*EXERCICE*: Écrivez la suite du texte sur le Mustang, en reprenant juste après sa dernière phrase.

Du tibétain, Mun Tang signifiant plaine fertile, le Mustang ou Royaume de Lo est une région située dans le Nord-Est du Népal. Le territoire historique correspond aux deux-tiers nord du district de Mustang (मुस्ताङ जिल्ला, mustāṅa jillā, un des 75 districts népalais), et fut longtemps interdit d'accès aux étrangers. Aujourd'hui, les autorités népalaises autorisent l'entrée de quelques centaines de visiteurs par an.

Autrefois indépendant, bien que très proche du Tibet par la langue et la culture, il fait partie intégrante du territoire népalais depuis 1951. La capitale du royaume est le village de Lo Mantang. Le chef-lieu du district administratif de Mustang étant situé à Jomoson.

Le râja qui portait le titre tibétain de Lo Rgyal-p" n'occupait plus qu'une position honorifique à l'époque de la monarchie népalaise. En octobre 2008, la monarchie a été abolie au Mustang par décision du gouvernement de la nouvelle république du Népal.

Histoire

Du point de vue historique, il semble que la plus ancienne référence occidentale à ce royaume soit une lettre écrite par un moine capucin provenant de Bétia en Inde et datant de 1759. Le religieux dit avoir entendu parler du Mustang, région indépendante de Lhassa mais faisant partie du Tibet.

Archéologie

Les habitations troglodytes des nombreuses falaises du pays conservent une grande partie de leur mystère. Vingt-neuf cités troglodytes ont été découvertes et recensées par Michel Peissel[1] en 1964. Un éboulement récent (1994) survenu dans l'une d'elles a mis au jour des ossements et des poteries que les services archéologiques népalais datent d'il y a plus de 3 000 ans. Le Mustang est un des plus grands sites préhistoriques d'Asie.

En 2007 et 2008, des chercheurs de l'American Himalayan Foundation ont découvert des manuscrits prébouddhistes, des chambres funéraires et des peintures datant du XIIIe siècle, bien antérieures donc à la fondation du royaume de Lo[2],[3].

Le bouddhisme

Omniprésents autour des habitations, les triangles multicolores des drapeaux à prière rappellent qu'il s'agit d'une des terres d'origine du bouddhisme tibétain implanté au VIIIe siècle. Le Mustang regorge de légendes liées à Padma Sambava, le sage qui amena les enseignements de Bouddha jusqu'au Tibet et aurait fondé le plus ancien monastère mustangi. La plupart des moines vivaient dans des grottes, héritées de populations plus anciennes. Personne, d'ailleurs, n'en connaît l'origine, la plupart étant situées au milieu de la paroi de falaises particulièrement difficiles d'accès.

*DONNÉES FOURNIES*:
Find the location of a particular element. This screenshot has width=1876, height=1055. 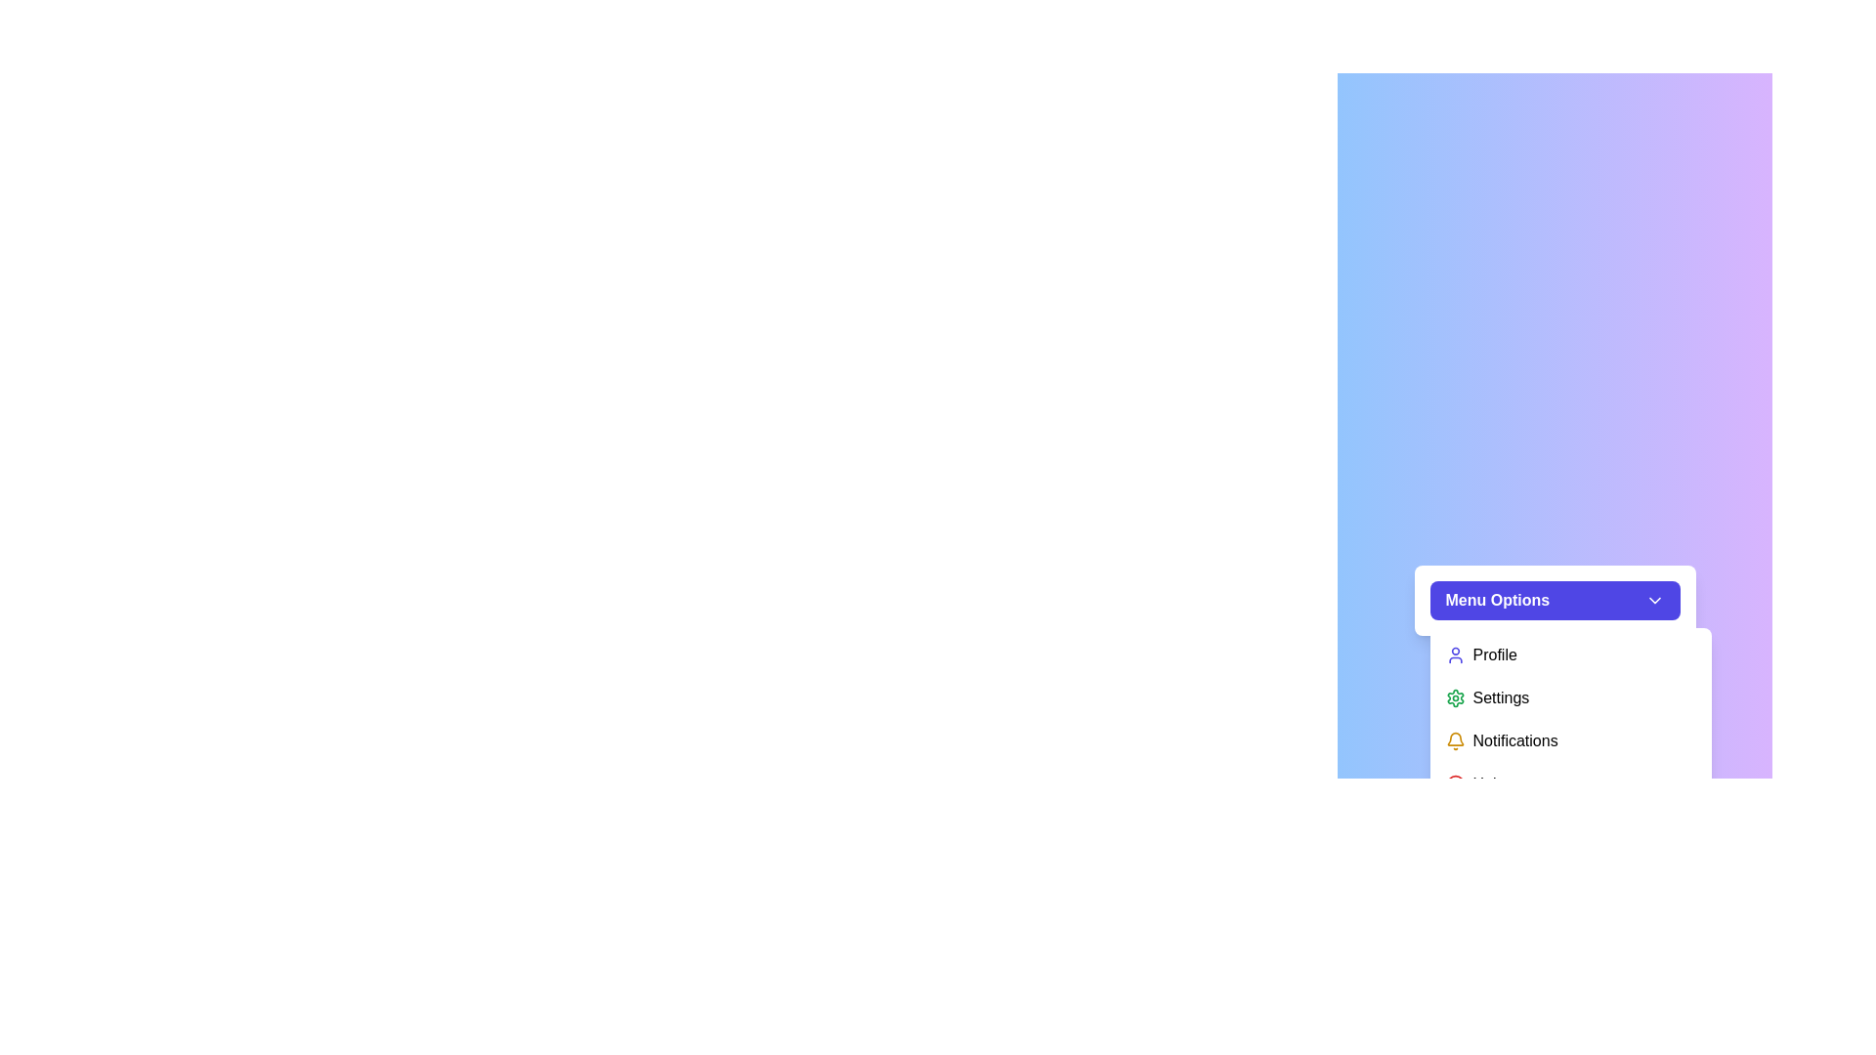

*RÉPONSE*:
À Chhusang, tout près du village, un temple creusé dans la roche contient des statues de terre datant, peut-être, du XIIIe siècle et, une petite stèle de pierre que les spécialistes datent de la fin du Xe ou au début du XIe siècle mais par sa nature, elle ne semble pas appartenir au temple. Cette stèle indiquerait que le bouddhisme a pénétré la région bien avant la fondation du royaume de Lo, au début du XVe siècle.

Le royaume

Raja Jigme Dorje Palbar Bista, dernier roi de Mustang, 2011

La lignée des râjas remonterait à 1350 et à Ame Pal, le guerrier qui créa le royaume bouddhiste. Le Mustang a toujours été protégé par les autorités népalaises qui ont laissé au roi (gyalpo) la plupart de ses prérogatives et préservent le pays de l'invasion touristique. Cependant, le 7 octobre 2008, le gouvernement népalais a pris la décision d'abolir la monarchie du Mustang. L'ultime souverain de ce petit royaume s'est plié à cette décision en acceptant de devenir un citoyen ordinaire tout en continuant de travailler à la préservation de l'héritage culturel de son ancien royaume. L'ex-souverain reste cher au cœur des habitants. La fertilité des terres est considérée comme directement liée à la piété envers le souverain.

Le Mustang constitue une particularité ethnique et culturelle. « Nous sommes politiquement népalais mais naturellement tibétains », sourit le prince héritier, Jigme Singi Palbar Bista, dans sa résidence de Katmandou où il vit la plupart du temps.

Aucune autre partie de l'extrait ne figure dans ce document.